You can also use a URL:

message = client.messages.create(
    model="claude-sonnet-4-5",
    max_tokens=1024,
    messages=[
        {
            "role": "user",
            "content": [
                {
                    "type": "image",
                    "source": {
                        "type": "url",
                        "url": "https://example.com/chart.png"
                    }
                },
                {
                    "type": "text",
                    "text": "What trends do you see in this data?"
                }
            ]
        }
    ]
)

Supported media types include image/jpeg, image/png, image/gif, and image/webp.
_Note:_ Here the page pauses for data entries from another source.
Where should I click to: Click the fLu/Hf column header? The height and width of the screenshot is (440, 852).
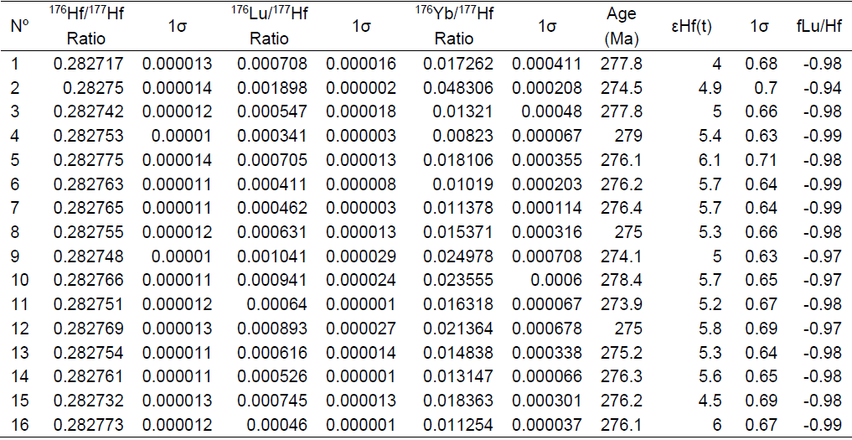(818, 26)
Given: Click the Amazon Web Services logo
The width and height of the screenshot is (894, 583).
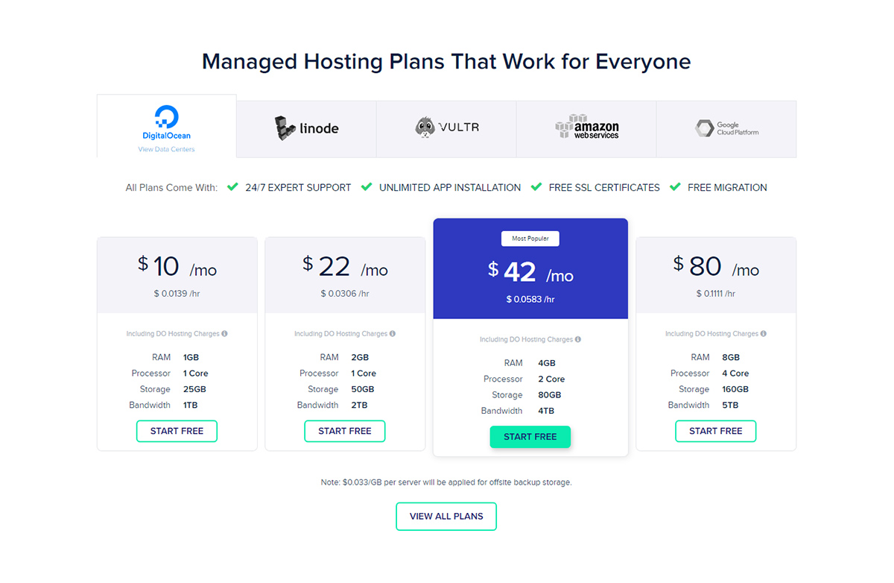Looking at the screenshot, I should 586,127.
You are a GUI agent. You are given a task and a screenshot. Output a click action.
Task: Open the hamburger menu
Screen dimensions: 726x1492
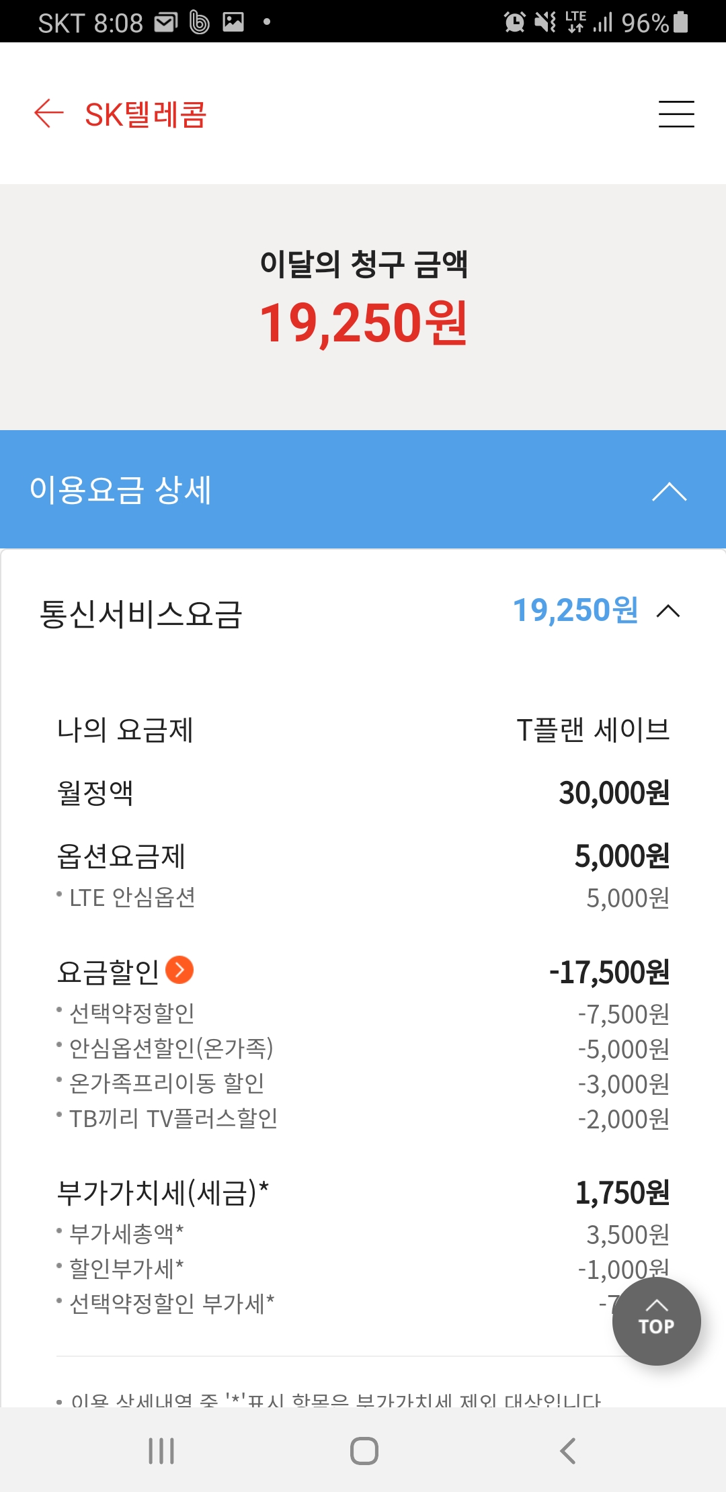pyautogui.click(x=676, y=114)
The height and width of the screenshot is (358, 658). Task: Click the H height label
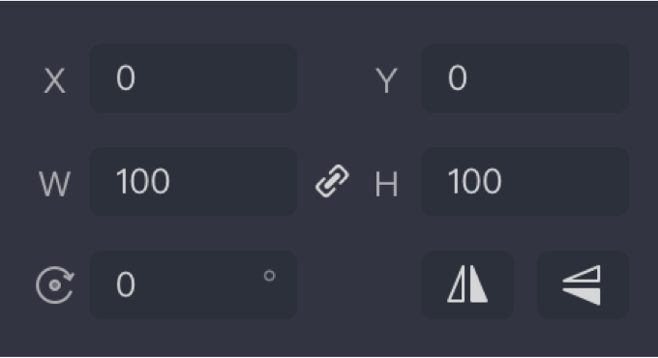point(386,184)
For best results, use images under 20MB and with reasonable dimensions.

Best Practices

  • Always set max_tokens to control response length and cost.
  • Use stop_reason in the response to handle different scenarios (e.g., "max_tokens" means the response was cut off).
  • Keep conversation history concise to stay within context windows and reduce latency.
  • Use prefill sparingly—it's powerful but can lead to unexpected behavior if not carefully tested.
  • For vision tasks, provide clear text instructions alongside images for best results.

Key Takeaways

  • The Messages API is stateless; always send the full conversation history.
  • Prefill lets you shape Claude's response by providing the beginning of its answer.
  • Vision support allows you to send images as base64 or URL for analysis.
  • Synthetic assistant messages give you fine-grained control over conversation flow.
  • Always handle stop_reason in your application logic to manage incomplete responses.